§ INSTRUCTION:
Copy out, word for word, everything in the entries from the very start down through the line that contains "Close the terminal", with both ends included.

§ MATERIAL:
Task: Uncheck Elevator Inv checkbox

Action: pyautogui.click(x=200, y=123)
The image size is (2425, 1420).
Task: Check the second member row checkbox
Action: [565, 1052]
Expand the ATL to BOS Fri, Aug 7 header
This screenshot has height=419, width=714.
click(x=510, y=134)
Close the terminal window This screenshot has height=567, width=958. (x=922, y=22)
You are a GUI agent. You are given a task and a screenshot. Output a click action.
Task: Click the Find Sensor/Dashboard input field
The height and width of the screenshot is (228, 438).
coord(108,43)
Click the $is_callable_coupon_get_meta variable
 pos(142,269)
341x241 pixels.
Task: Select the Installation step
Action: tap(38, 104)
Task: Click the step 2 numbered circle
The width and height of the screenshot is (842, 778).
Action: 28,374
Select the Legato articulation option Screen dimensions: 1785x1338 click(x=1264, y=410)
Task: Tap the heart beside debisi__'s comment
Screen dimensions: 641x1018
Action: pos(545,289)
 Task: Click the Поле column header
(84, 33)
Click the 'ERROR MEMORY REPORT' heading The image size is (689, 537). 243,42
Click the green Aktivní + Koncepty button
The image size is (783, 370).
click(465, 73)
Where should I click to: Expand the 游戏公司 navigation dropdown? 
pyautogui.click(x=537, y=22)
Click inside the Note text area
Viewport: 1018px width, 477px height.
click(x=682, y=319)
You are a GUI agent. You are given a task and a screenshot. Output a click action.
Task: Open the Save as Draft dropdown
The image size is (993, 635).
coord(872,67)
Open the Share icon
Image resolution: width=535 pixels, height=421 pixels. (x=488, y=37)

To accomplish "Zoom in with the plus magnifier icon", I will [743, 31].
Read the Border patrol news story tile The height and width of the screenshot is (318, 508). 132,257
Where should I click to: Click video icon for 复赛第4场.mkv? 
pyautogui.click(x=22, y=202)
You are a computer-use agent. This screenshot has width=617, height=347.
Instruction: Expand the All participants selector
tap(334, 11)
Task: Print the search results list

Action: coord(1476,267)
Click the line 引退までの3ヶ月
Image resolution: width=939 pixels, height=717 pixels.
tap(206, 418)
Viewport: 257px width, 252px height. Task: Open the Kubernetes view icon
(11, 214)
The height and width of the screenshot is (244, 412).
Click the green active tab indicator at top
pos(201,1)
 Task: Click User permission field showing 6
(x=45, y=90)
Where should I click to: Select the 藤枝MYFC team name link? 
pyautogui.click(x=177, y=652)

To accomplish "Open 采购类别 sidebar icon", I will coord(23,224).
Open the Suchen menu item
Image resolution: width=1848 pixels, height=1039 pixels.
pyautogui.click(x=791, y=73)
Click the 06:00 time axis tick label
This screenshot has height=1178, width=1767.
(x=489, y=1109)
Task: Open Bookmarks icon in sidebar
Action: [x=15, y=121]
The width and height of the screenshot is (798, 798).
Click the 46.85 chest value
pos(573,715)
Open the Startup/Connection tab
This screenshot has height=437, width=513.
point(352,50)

§ SOLUTION TO THIS PROBLEM:
Task: Uncheck Elevator Inv checkbox

Action: pyautogui.click(x=200, y=123)
The image size is (2425, 1420).
Task: Check the second member row checkbox
Action: [565, 1052]
Expand the ATL to BOS Fri, Aug 7 header
This screenshot has height=419, width=714.
click(x=510, y=134)
Close the terminal window This screenshot has height=567, width=958. (x=922, y=22)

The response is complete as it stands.